• [TASK BRIEF] Nothing but an exact copy of the data should be given.

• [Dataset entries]
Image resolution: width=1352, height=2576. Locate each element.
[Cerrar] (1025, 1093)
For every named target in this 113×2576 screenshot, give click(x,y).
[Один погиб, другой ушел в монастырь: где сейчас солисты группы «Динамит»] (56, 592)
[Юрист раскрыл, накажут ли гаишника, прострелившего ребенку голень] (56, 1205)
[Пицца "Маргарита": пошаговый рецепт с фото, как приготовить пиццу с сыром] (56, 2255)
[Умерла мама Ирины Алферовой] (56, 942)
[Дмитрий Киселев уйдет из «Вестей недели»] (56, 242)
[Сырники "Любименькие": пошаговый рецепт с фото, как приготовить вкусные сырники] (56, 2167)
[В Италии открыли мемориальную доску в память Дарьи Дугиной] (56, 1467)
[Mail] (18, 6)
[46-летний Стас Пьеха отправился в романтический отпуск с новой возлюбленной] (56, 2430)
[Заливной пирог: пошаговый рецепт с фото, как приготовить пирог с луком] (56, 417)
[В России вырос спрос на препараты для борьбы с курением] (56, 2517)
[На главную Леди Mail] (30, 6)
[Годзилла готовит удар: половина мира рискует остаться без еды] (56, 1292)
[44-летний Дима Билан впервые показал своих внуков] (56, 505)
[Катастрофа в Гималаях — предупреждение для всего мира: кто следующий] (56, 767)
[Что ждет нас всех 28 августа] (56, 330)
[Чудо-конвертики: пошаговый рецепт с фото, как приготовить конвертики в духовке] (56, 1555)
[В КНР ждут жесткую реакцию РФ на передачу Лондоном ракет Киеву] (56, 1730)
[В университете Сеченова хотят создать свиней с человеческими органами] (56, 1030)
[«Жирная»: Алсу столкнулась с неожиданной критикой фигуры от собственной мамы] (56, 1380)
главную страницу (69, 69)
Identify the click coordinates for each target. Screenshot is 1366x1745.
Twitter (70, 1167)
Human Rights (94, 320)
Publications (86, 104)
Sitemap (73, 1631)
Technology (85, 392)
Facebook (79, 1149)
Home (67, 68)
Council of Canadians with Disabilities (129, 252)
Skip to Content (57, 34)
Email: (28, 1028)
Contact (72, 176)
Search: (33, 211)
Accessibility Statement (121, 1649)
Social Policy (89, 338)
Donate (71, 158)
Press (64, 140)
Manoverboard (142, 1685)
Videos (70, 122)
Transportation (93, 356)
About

• [OUTPUT]
Image resolution: width=1352, height=2576. Locate each element.
[Cerrar] (1025, 1093)
For every named target in this 113×2576 screenshot, give click(x,y).
[Один погиб, другой ушел в монастырь: где сейчас солисты группы «Динамит»] (56, 592)
[Юрист раскрыл, накажут ли гаишника, прострелившего ребенку голень] (56, 1205)
[Пицца "Маргарита": пошаговый рецепт с фото, как приготовить пиццу с сыром] (56, 2255)
[Умерла мама Ирины Алферовой] (56, 942)
[Дмитрий Киселев уйдет из «Вестей недели»] (56, 242)
[Сырники "Любименькие": пошаговый рецепт с фото, как приготовить вкусные сырники] (56, 2167)
[В Италии открыли мемориальную доску в память Дарьи Дугиной] (56, 1467)
[Mail] (18, 6)
[46-летний Стас Пьеха отправился в романтический отпуск с новой возлюбленной] (56, 2430)
[Заливной пирог: пошаговый рецепт с фото, как приготовить пирог с луком] (56, 417)
[В России вырос спрос на препараты для борьбы с курением] (56, 2517)
[На главную Леди Mail] (30, 6)
[Годзилла готовит удар: половина мира рискует остаться без еды] (56, 1292)
[44-летний Дима Билан впервые показал своих внуков] (56, 505)
[Катастрофа в Гималаях — предупреждение для всего мира: кто следующий] (56, 767)
[Что ждет нас всех 28 августа] (56, 330)
[Чудо-конвертики: пошаговый рецепт с фото, как приготовить конвертики в духовке] (56, 1555)
[В КНР ждут жесткую реакцию РФ на передачу Лондоном ракет Киеву] (56, 1730)
[В университете Сеченова хотят создать свиней с человеческими органами] (56, 1030)
[«Жирная»: Алсу столкнулась с неожиданной критикой фигуры от собственной мамы] (56, 1380)
главную страницу (69, 69)
Identify the click coordinates for each target. Screenshot is 1366x1745.
Twitter (70, 1167)
Human Rights (94, 320)
Publications (86, 104)
Sitemap (73, 1631)
Technology (85, 392)
Facebook (79, 1149)
Home (67, 68)
Council of Canadians with Disabilities (129, 252)
Skip to Content (57, 34)
Email: (28, 1028)
Contact (72, 176)
Search: (33, 211)
Accessibility Statement (121, 1649)
Social Policy (89, 338)
Donate (71, 158)
Press (64, 140)
Manoverboard (142, 1685)
Videos (70, 122)
Transportation (93, 356)
About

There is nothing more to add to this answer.